The FAA issued the much awaited Notice of Proposed Rulemaking on Operation and Certification of Small Unmanned Aircraft Systems on February 15, 2015. The proposed rules are described by the trade associations and other industry commentators as “flexible”, “a good first step”, and “lenient”. This is mostly good news for those seeking to use drones in a commercial setting – keeping in mind the rules are just proposed at this time and are not currently in force. Today you still cannot fly a drone for commercial use without an FAA exemption. So far the FAA has granted only 24 Section 333 exemptions from a total of 342 application requests.
A quick internet search will yield dozens of reviews describing the content of the proposed rules. (Such a review is not repeated herein below.) Most observers are quick to point out the differences between the proposed UAS rules and the existing regulations for general aviation aircraft and pilots.

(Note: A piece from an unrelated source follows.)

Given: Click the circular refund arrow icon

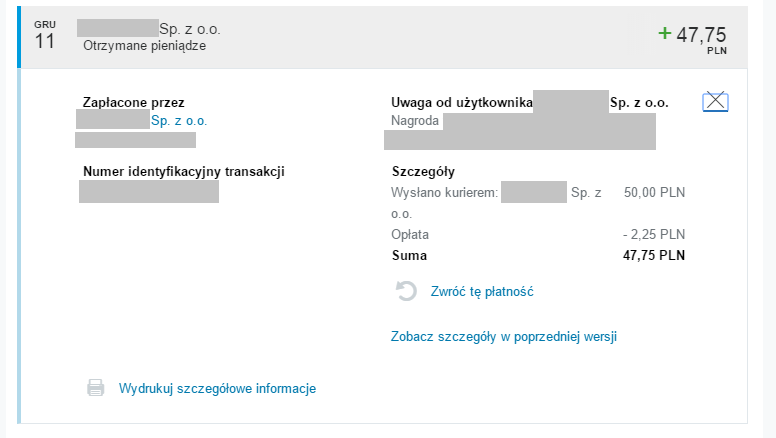Looking at the screenshot, I should pyautogui.click(x=406, y=291).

The proposed UAS rules are in many ways a “subset” of the general aviation rules and regulations. Being a subset sounds great from the standpoint of those who seek less regulation but it also highlights a potential lost opportunity for the FAA and those who seek to promote the safe use of drones in the national airspace. Like the existing regulations for general aviation, the proposed UAS rules contain no requirement for any minimum coverage or limits of insurance in association with UAS use. The fact that the FAA sets no insurance minimum for general aviation is simply carried over to the UAS world in this subset regulatory approach. Given the lack of an insurance minimum in general aviation, and resistance to recent efforts to implement a consistent national approach to health insurance coverage, it is no wonder that insurance is nowhere to be found in the proposed UAS rules. However, just like the debate over the benefits of some minimum national standards for health insurance coverage, we should consider whether the “no mandate”, “free market”, approach to insurance for UAS use is actually in the best interest of the public as well as those who seek to benefit from commercial drone operations.
To be clear the FAA does maintain an insurance requirement for certain manned commercial aircraft. The requirements are set as specific limits for liability and property damage coverage based on the aircraft’s capability and capacity (passenger count and cargo weight). (See 14 CFR 205.5(a).) It is a fairly straight forward task to calculate the exact minimum insurance for a specific aircraft and its intended use. For various reasons, most commercial aircraft maintain coverage and limits above the mandated minimums. Despite the insurance minimums for commercial aircraft the FAA has never seen fit to mandate any minimum insurance coverage or limits for general aviation aircraft. While many general aviation operators carry some insurance for themselves and their aircraft, any good plaintiff’s lawyer will tell you that many general aviation operators are either significantly underinsured or carry no coverage at all. The apparent basis for this no minimum insurance decision is the FAA’s focus on stringent aircraft pilot certification and aircraft airworthiness regulations, along with oversight from air traffic controllers, as a primary means to manage the risks in general aviation. Pilots are required to complete extensive training and aircraft are carefully regulated from FAA approved type certification to detailed maintenance requirements performed by certified mechanics. Historically, this model has provided a relatively safe environment within both commercial and general aviation. Many decades worth of incident records show that the FAA has noted a steady and significant decline in commercial aviation losses. However, in a growing cause for concern, no such decline has been observed for general aviation. The basis for this performance gap is now the subject of review within the FAA – and beyond the scope of this article.
So why is the missing insurance ingredient for UAS use a possible lost opportunity? The answer lies in the parts of the general aviation regulations that are missing from the “subset” of proposed UAS rules. There is no requirement for type certification of drone hardware. There is no requirement for airworthiness assessments by certified manufacturers and maintenance mechanics. There is no oversight of operators by air traffic controllers. These are some of the key elements of the general aviation regulations that serve to reduce risks for pilots, passengers, and the general public. Removing these regulations for UAS operators may seem like a “good first step”, but how will the actual risks of UAS flight be mitigated in the real world? What will take the place of these key elements of the current general aviation model? The answer may be some minimum insurance requirements for commercial UAS operations. Perhaps some minimum insurance coverage and limits for UAS commercial operations would serve to transfer some of the risks to private, third party insurers (with a financial stake in the final outcomes of actual UAS operations), who can then implement state of the industry underwriting criteria for operators, manufacturers, and maintenance providers. Just because you pass the driver’s test and have the money to buy a car doesn’t mean you can register the vehicle without evidence of some minimum insurance. Nothing good happens when we get hit by an uninsured motorist – or drone as the case may be.